SHAKEELA ANDRABI
SRINAGAR: As violence due to terrorism is ending fast, the focus should now be shifted to crack a whip on drug mafia, while experts have called for stringent measures to keep a check on drug violence. To stop further menace of drugs growing exponentially and engulfing people of all age groups in Jammu and Kashmir, the law enforcing agencies and people working on drug de-addiction are taking strict measures to overcome the issue of drug menace. The gravity of the problem can be guessed by the fact that seven gruesome murders occurred within six months, three of them involving sons killing their mothers. These incidents have shaken the very essence of Kashmiri society and disturbed every thinking individual. Since then scores of drug abusers have been arrested in a Kashmir-wide crackdown against the substance abuse. This is for the first time in the history of Kashmir that such gruesome cases of violence have been reported and that too repeatedly. It is widely observed that the drug addiction has led to an increasing rate of crime in Kashmir. Besides, the very nature of drug addiction in Kashmir is also changing.
Officials said that in such a situation, the entire focus of the government has come to dealing with this menace of drug addiction and cracking a whip on the drug mafia. The experts have suggested several strict measures to overcome the issue of drug abuse and take steps for counseling the youth who have gotten involved in drug abuse.
The LG Administration has also launched the Nasha-Mukt Bharat Abhiyan – an initiative started by the Ministry of Social Justice and Empowerment on August 15, 2020, to eradicate the menace of drug addiction in 272 districts across India. “Large-scale awareness programmes have been held in schools, colleges, universities, and within the communities,” officials said. They further added that besides carrying a crackdown on the drug peddlers, they were carrying out regular awareness programmes about drug abuse. “We are concerned about these murders and its fallout more than anyone,” said a senior Police official. He said that they were putting in every effort to nip the evil of drug abuse in the bud. Police has been repeatedly urging people of Kashmir to come forward and support their campaigns to prevent destruction of youth through drugs.

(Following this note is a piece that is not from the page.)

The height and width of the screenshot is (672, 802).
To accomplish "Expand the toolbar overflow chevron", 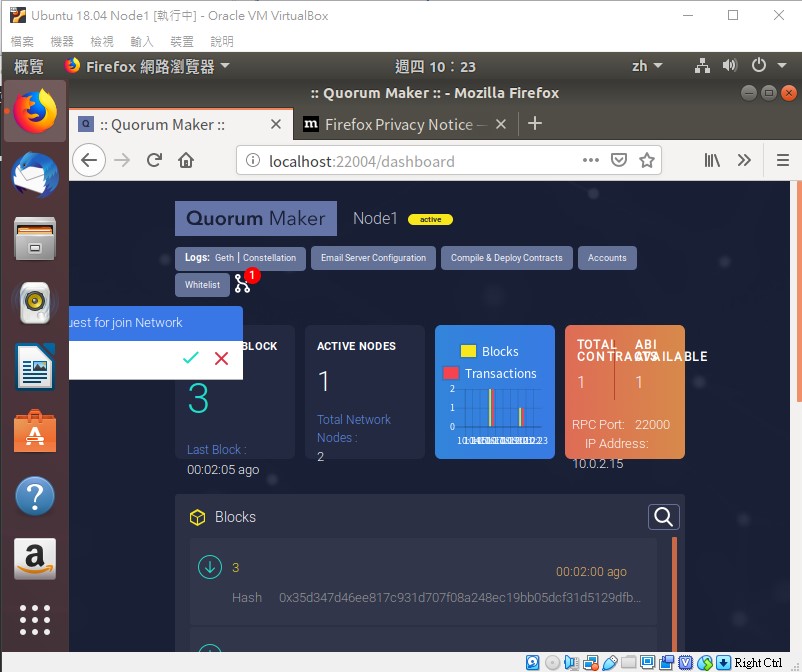I will (x=744, y=160).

In context of recent murders and other killings in Kashmir, Registrar Institute of Mental Health and Neurosciences (IMHANS), Kashmir said that most of the violence in the world was because of ‘so-called sane people’. According to experts, the mental illnesses were predominantly associated with ‘self-harm’ rather than ‘harm to others’. “Homicides because of mental illness are rare and are not a prototype of mental illnesses,” they added.